Terminologia: è un termine che definisce una Tromba D'aria che si sviluppa su una superficie di acqua, di solito marina. Il termine anglosassone è Waterspout. 
Waterspout
Spiegazione del fenomeno: la Tromba Marina o Waterspout è simile al Tornado Landspout, e si sviluppa su una superficie di acqua. Toccando terra la Tromba Marina si trasforma in Tornado Landspout. Gli americani ultimamente però hanno ulteriormente distinto dei tipi di Trombe Marine:
  • fair weather waterspouts: di solito sono vortici molto sottili e generalmente innocui, e raggiungono massimo raffiche di vento a 80/100km/h.
  • tornadic waterspouts: si creano similmente ai Tornado Mesocicloni e possono essere molto pericolosi per le imbarcazioni, se toccano terra sono dei veri e propri Tornado (video esempio sotto).
4. Downburst
 
Terminologia: non ha nulla a che fare né con i Tornado, né con gli Uragani, ma è un fenomeno TOTALMENTE DIVERSO. Burst sta per scoppio improvviso, Down che significa giù.
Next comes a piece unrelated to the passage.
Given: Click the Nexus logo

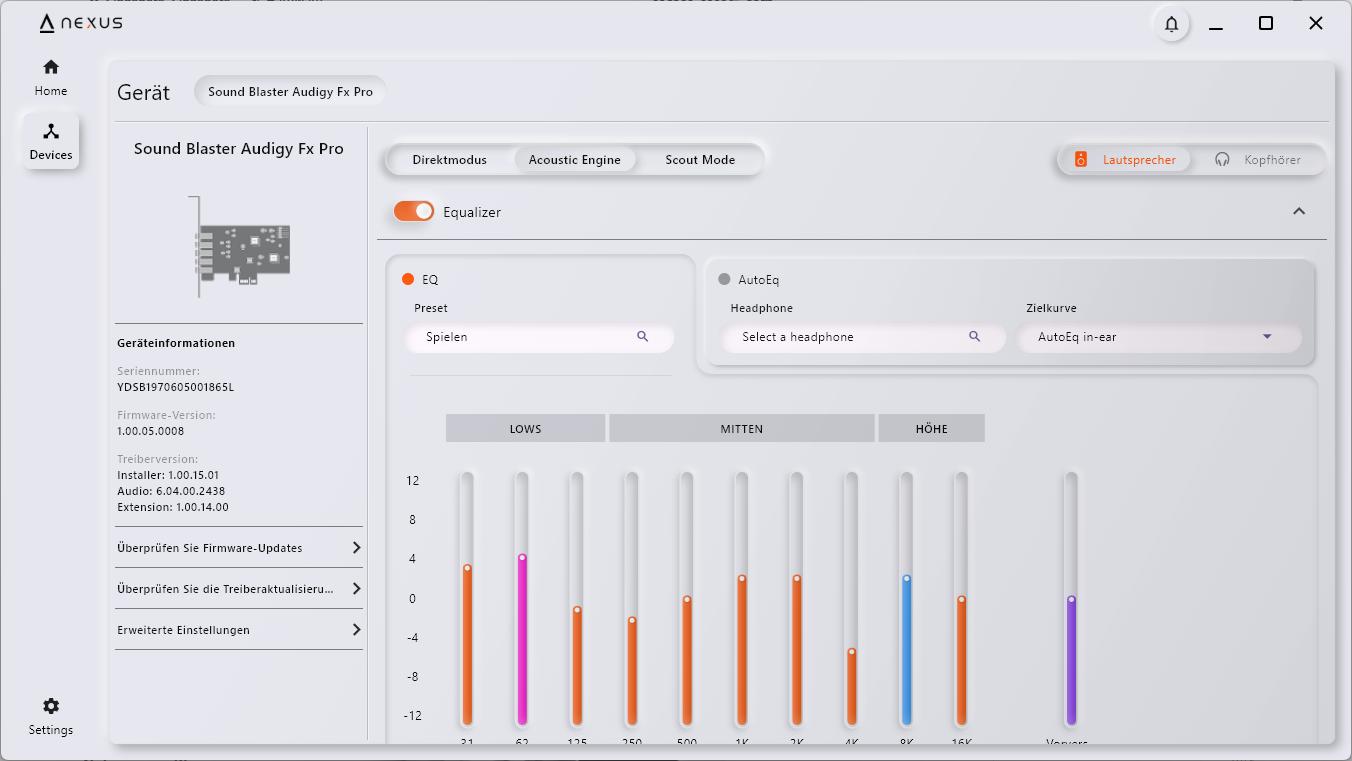Looking at the screenshot, I should point(81,23).
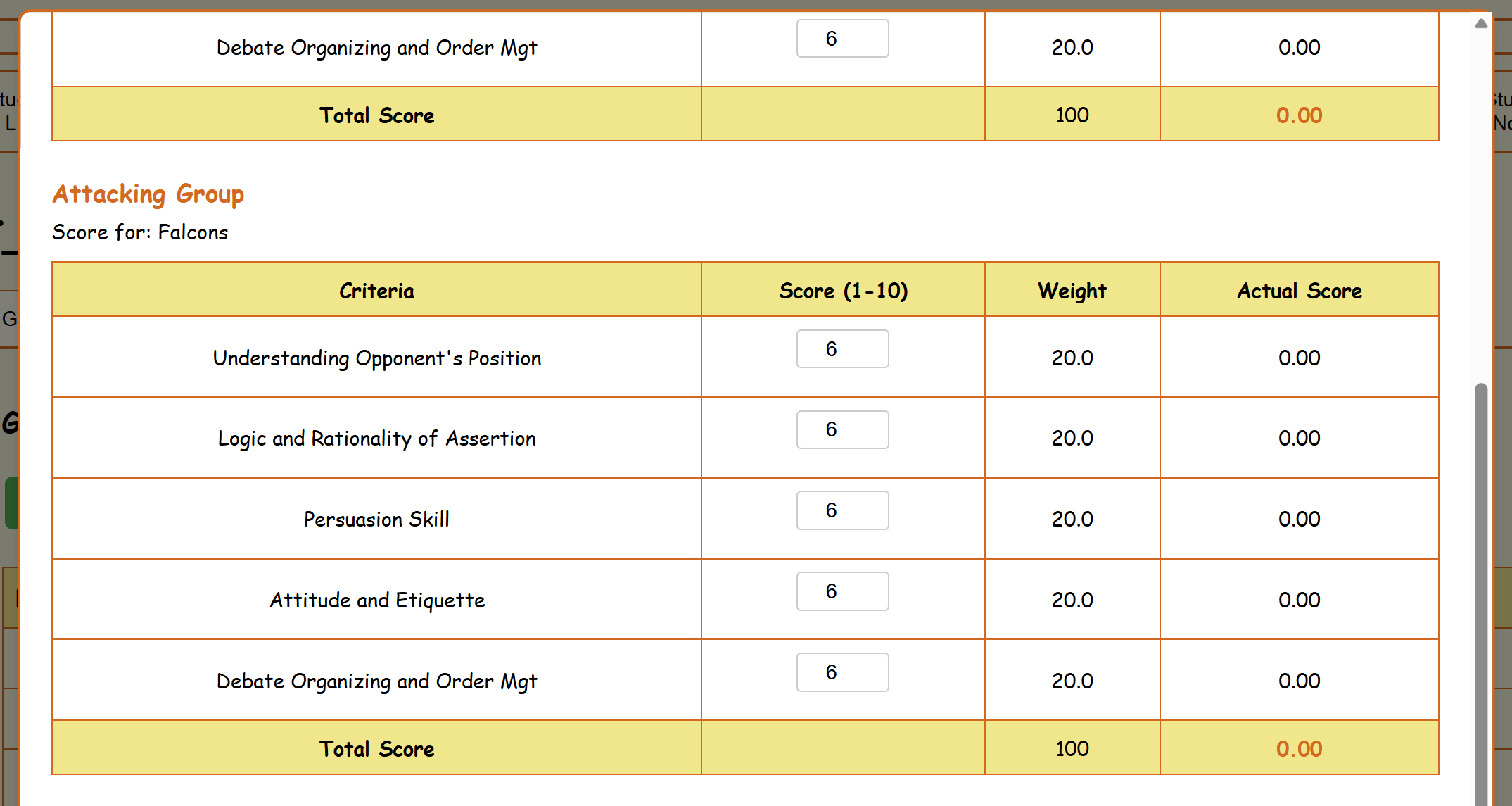Click the Attacking Group heading
The width and height of the screenshot is (1512, 806).
pos(148,194)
Letteralmente potremmo tradurlo come uno scoppio che viene giù da un temporale. 
 
Spiegazione del fenomeno: cercherò di essere quanto più semplice possibile. Qualsiasi tipo di cella temporalesca (temporale), ha venti caldi che si dirigono verso di essa (inflow) risalendo al suo interno (sotto il nome di Updraft), e venti freddi che lo discendono (Downdraft), venendo espulsi verso l'esterno (outflow). Il Gust front (citato nella foto sotto), indica quando l'aria fredda, che discende nei temporali (outflow) tocca terra, si apre a ventaglio ma si dirige in preferenza nella direzione di spostamento del temporale stesso creando un fronte di avanzamento che lo separa dalle correnti di aspirazioni (inflow) appunto definito Gust front.
CellaTemporalescaModello
Nelle celle temporalesche più intense, al Gust front, si aggiungo violente raffiche di Downburst, queste raffiche molte volte vengono erroneamente scambiate per Tornado. Ma come potete vedere bene dalla foto NON CI SONO IMBUTI, NE' L'ARIA SI INVORTICA. L'aria fredda che discende attraverso dei "canali" all'interno dell cella temporalesca, impattando con il suolo può raggiungere e superare anche i 150-270km/h.
MicroBurstModello
Il Downburst si divide in:
  • Micro-bust: avviene in celle temporalesche singole e ben definite, ed il più pericoloso, perchè può raggiungere anche i 270km/h, anche se in zone più limitate (massimo 4km).

Micro-bust

  • Macro-burst: avviene in temporali a multi-cella, e diversamente dal micro-burst può raggiungere i 150km/h, ma interessare una zona molto più vasta (oltre i 4km), abbattendo anche vaste zone forestali. 
NOTA BENE: il Downburst può avvenire in assenza di precipitazioni (dry-downburst), o accompagnato da precipitazioni (wet downburst). 
 
5. FireNado e DustDevil
Altri fenomeni particolari sono i FireNado e i DustDevil:
  • FireNado: si sviluppa nei pressi di incendi, e può essere anche molto pericoloso, perchè alla struttura ruotante si aggiungono le fiamme. Di solito non raggiungono velocità del vento elevato. Non sono di solito classificabili come Tornado, ma raramente si agganciano a un pirocumulo (nube che si forma a causa di un incendio), rientrando nella terminologia di Tornado. 
FireNado
  • DustDevil: si sviluppano in luoghi molto asciutti e caldi, tipo il deserto, ma anche in zone arate del Sud Italia in Estate, sollevando sabbia e polvere. I venti non sono generalmente molto forti, ma nelle zone deserte possono essere anche pericolosi.